Second Order Homogeneous Eq's, Auxiliary Eq for complex roots - Help

[_Greg_]

Hi

I'v got a maths exam on Tuesday for my 2nd year of chemial engineering.
Been going through a past paper and have been going over 2nd order homogenous DE's

Im at the stage of calculating the roots (wether repeated or 2 distinct roots) I take the easy path like so:

E.g m2 + 4m + 4 = 0

(m + 2)(m + 2) = 0 so m=-2 (twice)

Thats easy but that doesn't work for complex roots.

My lechtrer does it this way which I don't really understand (for complex numbers that is, fine for everything else)

So something like:

m2 - 6m + 10 = 0

He then does:


m = ( 6 ± SQRT[36-40] / 2 ) = 3 ± i


I don't understand this! A general trend i see here is that the 6m = the 6 before the square root, the 36 is the 6 squared and the 40 is always the
last number * 4 (so 10*4 = 40) This holds true for every problem but I don't have a clue how to get that answer?

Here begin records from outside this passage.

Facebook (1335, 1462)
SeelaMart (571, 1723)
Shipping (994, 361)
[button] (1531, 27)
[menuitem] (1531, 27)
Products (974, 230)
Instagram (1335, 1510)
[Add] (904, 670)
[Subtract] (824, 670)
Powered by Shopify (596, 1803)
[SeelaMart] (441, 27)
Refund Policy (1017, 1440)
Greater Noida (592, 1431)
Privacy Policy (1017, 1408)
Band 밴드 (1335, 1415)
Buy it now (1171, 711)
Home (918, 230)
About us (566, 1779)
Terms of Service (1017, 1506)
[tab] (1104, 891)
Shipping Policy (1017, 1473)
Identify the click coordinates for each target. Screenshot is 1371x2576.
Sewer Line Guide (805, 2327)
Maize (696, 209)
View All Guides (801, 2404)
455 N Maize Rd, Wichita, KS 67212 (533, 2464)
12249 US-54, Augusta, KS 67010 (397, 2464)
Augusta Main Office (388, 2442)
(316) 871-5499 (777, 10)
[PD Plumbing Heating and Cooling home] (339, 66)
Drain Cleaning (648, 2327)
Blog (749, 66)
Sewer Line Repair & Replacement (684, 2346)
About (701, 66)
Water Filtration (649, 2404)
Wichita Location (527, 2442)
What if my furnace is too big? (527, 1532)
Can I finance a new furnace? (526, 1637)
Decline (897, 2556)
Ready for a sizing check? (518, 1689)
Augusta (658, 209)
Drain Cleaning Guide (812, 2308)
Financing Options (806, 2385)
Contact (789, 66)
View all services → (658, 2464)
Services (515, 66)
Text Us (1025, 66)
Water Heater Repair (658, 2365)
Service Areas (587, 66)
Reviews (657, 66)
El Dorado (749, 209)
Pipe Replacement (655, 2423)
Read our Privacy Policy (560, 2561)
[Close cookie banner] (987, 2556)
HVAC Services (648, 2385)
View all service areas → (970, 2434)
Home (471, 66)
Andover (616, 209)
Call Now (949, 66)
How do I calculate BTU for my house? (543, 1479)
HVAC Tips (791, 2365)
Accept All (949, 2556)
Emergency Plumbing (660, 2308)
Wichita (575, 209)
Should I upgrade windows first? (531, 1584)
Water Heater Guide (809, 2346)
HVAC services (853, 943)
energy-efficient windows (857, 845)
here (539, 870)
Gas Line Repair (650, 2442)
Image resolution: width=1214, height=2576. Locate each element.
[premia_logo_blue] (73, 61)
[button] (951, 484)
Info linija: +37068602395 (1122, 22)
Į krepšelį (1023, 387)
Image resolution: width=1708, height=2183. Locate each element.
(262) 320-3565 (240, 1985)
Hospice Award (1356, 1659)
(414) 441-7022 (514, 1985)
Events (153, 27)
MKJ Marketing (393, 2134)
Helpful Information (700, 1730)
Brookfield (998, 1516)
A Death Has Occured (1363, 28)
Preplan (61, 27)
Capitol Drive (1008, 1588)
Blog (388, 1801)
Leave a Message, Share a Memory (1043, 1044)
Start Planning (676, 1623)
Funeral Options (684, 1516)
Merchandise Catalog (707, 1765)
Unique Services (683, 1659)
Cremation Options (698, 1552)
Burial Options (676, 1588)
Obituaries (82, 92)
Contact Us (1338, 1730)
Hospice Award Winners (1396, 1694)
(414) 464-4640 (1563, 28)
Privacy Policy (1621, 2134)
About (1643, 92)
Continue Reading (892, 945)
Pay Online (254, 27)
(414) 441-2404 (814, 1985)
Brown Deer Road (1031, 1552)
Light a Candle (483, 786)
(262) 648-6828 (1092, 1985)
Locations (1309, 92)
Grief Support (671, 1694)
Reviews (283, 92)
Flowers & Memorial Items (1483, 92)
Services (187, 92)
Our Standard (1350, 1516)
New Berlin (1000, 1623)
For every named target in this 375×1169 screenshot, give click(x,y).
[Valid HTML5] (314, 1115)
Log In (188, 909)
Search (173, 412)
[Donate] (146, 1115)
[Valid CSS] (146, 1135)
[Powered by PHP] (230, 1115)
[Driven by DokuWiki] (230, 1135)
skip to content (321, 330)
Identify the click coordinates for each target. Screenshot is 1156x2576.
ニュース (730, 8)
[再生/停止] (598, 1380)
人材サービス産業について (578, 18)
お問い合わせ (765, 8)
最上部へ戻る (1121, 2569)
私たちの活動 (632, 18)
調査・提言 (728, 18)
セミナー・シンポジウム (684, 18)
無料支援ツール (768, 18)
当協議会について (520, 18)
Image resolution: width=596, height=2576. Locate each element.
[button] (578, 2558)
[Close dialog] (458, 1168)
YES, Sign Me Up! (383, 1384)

I don't understand really what ' i ' is but if i got that answer I can work throuh my textbook and work out the rest, I just need to know how to get 3 ± i in the first place.

Thanks in advance

 

[rock.freak667]

You should post this in the correct forum. But I will answer you anyway.

m² - 6m + 10 = 0

your teacher used the quadratic equation formula

$$x=\frac{-b \pm \sqrt{b^2-4ac}}{2a}$$

and then used the fact that i=√-1 for the minus sign in the the square root when it is computed

generally for complex roots λ±μi, your general solution (or homogeneous solution) is given by

e^λx(Asin(μx)+Bcos(μx)) where A & B are constants.

 

[_Greg_]

Fantastic, thanks very much!